Rewrite every line of the records below as a numbered list, leaving out the blank lines.
** Start **
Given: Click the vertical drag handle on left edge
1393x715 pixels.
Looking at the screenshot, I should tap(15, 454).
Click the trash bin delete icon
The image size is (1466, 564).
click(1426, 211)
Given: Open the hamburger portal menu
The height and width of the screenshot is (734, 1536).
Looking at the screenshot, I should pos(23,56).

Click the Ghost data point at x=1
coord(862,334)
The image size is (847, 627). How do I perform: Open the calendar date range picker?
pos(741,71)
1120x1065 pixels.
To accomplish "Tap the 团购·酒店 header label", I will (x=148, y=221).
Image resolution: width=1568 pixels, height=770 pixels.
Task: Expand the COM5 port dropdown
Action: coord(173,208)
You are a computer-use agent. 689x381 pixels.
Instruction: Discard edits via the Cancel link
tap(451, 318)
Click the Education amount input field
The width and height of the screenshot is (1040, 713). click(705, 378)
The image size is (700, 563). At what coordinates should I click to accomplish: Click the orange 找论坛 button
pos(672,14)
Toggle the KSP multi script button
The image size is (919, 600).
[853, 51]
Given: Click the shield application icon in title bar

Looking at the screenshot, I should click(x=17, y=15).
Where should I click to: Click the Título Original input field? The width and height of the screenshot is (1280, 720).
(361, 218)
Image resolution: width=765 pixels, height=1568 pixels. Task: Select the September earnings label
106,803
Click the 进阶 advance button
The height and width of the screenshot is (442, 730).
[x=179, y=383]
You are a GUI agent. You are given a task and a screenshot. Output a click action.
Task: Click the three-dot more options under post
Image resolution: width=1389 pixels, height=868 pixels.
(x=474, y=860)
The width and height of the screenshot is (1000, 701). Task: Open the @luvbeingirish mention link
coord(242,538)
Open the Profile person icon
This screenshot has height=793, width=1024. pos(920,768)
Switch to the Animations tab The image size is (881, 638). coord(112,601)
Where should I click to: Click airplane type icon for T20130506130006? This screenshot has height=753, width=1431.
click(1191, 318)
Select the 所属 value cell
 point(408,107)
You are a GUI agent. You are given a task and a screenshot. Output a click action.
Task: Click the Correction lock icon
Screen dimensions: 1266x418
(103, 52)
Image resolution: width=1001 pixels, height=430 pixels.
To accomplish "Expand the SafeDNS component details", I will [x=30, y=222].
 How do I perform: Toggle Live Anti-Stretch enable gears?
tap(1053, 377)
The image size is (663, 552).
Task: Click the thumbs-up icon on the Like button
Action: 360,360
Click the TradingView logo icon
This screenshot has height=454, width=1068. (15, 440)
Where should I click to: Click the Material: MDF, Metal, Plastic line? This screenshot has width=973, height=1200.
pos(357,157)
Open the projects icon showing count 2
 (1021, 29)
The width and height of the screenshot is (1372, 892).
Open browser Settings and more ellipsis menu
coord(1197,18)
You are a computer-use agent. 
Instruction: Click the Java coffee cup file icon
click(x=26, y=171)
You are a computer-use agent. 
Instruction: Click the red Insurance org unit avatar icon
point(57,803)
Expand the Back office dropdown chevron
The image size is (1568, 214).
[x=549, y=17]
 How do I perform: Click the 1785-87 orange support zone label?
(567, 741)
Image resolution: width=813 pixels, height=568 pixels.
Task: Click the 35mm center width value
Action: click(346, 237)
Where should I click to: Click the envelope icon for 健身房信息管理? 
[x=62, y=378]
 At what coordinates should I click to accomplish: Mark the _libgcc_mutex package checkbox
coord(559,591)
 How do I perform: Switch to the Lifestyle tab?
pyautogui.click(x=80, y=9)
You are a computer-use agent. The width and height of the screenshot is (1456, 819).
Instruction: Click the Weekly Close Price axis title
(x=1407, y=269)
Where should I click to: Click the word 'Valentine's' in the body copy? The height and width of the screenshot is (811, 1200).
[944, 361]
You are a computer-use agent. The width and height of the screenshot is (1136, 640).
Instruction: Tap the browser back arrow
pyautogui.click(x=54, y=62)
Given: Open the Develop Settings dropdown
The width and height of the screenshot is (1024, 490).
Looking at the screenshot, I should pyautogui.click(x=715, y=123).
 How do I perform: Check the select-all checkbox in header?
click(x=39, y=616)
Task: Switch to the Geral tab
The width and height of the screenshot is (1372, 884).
** End **
EXPECTED ANSWER:
1. Given: Click the vertical drag handle on left edge
2. 1393x715 pixels.
3. Looking at the screenshot, I should tap(15, 454).
4. Click the trash bin delete icon
5. The image size is (1466, 564).
6. click(1426, 211)
7. Given: Open the hamburger portal menu
8. The height and width of the screenshot is (734, 1536).
9. Looking at the screenshot, I should pos(23,56).
10. Click the Ghost data point at x=1
11. coord(862,334)
12. The image size is (847, 627). How do I perform: Open the calendar date range picker?
13. pos(741,71)
14. 1120x1065 pixels.
15. To accomplish "Tap the 团购·酒店 header label", I will (x=148, y=221).
16. Image resolution: width=1568 pixels, height=770 pixels.
17. Task: Expand the COM5 port dropdown
18. Action: coord(173,208)
19. You are a computer-use agent. 689x381 pixels.
20. Instruction: Discard edits via the Cancel link
21. tap(451, 318)
22. Click the Education amount input field
23. The width and height of the screenshot is (1040, 713). click(705, 378)
24. The image size is (700, 563). At what coordinates should I click to accomplish: Click the orange 找论坛 button
25. pos(672,14)
26. Toggle the KSP multi script button
27. The image size is (919, 600).
28. [853, 51]
29. Given: Click the shield application icon in title bar
30. Looking at the screenshot, I should click(x=17, y=15).
31. Where should I click to: Click the Título Original input field? The width and height of the screenshot is (1280, 720).
32. (361, 218)
33. Image resolution: width=765 pixels, height=1568 pixels. Task: Select the September earnings label
34. 106,803
35. Click the 进阶 advance button
36. The height and width of the screenshot is (442, 730).
37. [x=179, y=383]
38. You are a GUI agent. You are given a task and a screenshot. Output a click action.
39. Task: Click the three-dot more options under post
40. Image resolution: width=1389 pixels, height=868 pixels.
41. (x=474, y=860)
42. The width and height of the screenshot is (1000, 701). Task: Open the @luvbeingirish mention link
43. coord(242,538)
44. Open the Profile person icon
45. This screenshot has height=793, width=1024. pos(920,768)
46. Switch to the Animations tab The image size is (881, 638). coord(112,601)
47. Where should I click to: Click airplane type icon for T20130506130006? This screenshot has height=753, width=1431.
48. click(1191, 318)
49. Select the 所属 value cell
50.  point(408,107)
51. You are a GUI agent. You are given a task and a screenshot. Output a click action.
52. Task: Click the Correction lock icon
53. Screen dimensions: 1266x418
54. (103, 52)
55. Image resolution: width=1001 pixels, height=430 pixels.
56. To accomplish "Expand the SafeDNS component details", I will [x=30, y=222].
57.  How do I perform: Toggle Live Anti-Stretch enable gears?
58. tap(1053, 377)
59. The image size is (663, 552).
60. Task: Click the thumbs-up icon on the Like button
61. Action: 360,360
62. Click the TradingView logo icon
63. This screenshot has height=454, width=1068. (15, 440)
64. Where should I click to: Click the Material: MDF, Metal, Plastic line? This screenshot has width=973, height=1200.
65. pos(357,157)
66. Open the projects icon showing count 2
67.  (1021, 29)
68. The width and height of the screenshot is (1372, 892).
69. Open browser Settings and more ellipsis menu
70. coord(1197,18)
71. You are a computer-use agent. 
72. Instruction: Click the Java coffee cup file icon
73. click(x=26, y=171)
74. You are a computer-use agent. 
75. Instruction: Click the red Insurance org unit avatar icon
76. point(57,803)
77. Expand the Back office dropdown chevron
78. The image size is (1568, 214).
79. [x=549, y=17]
80.  How do I perform: Click the 1785-87 orange support zone label?
81. (567, 741)
82. Image resolution: width=813 pixels, height=568 pixels.
83. Task: Click the 35mm center width value
84. Action: click(346, 237)
85. Where should I click to: Click the envelope icon for 健身房信息管理? 
86. [x=62, y=378]
87.  At what coordinates should I click to accomplish: Mark the _libgcc_mutex package checkbox
88. coord(559,591)
89.  How do I perform: Switch to the Lifestyle tab?
90. pyautogui.click(x=80, y=9)
91. You are a computer-use agent. The width and height of the screenshot is (1456, 819).
92. Instruction: Click the Weekly Close Price axis title
93. (x=1407, y=269)
94. Where should I click to: Click the word 'Valentine's' in the body copy? The height and width of the screenshot is (811, 1200).
95. [944, 361]
96. You are a computer-use agent. The width and height of the screenshot is (1136, 640).
97. Instruction: Tap the browser back arrow
98. pyautogui.click(x=54, y=62)
99. Given: Open the Develop Settings dropdown
100. The width and height of the screenshot is (1024, 490).
101. Looking at the screenshot, I should pyautogui.click(x=715, y=123).
102.  How do I perform: Check the select-all checkbox in header?
103. click(x=39, y=616)
104. Task: Switch to the Geral tab
105. The width and height of the screenshot is (1372, 884).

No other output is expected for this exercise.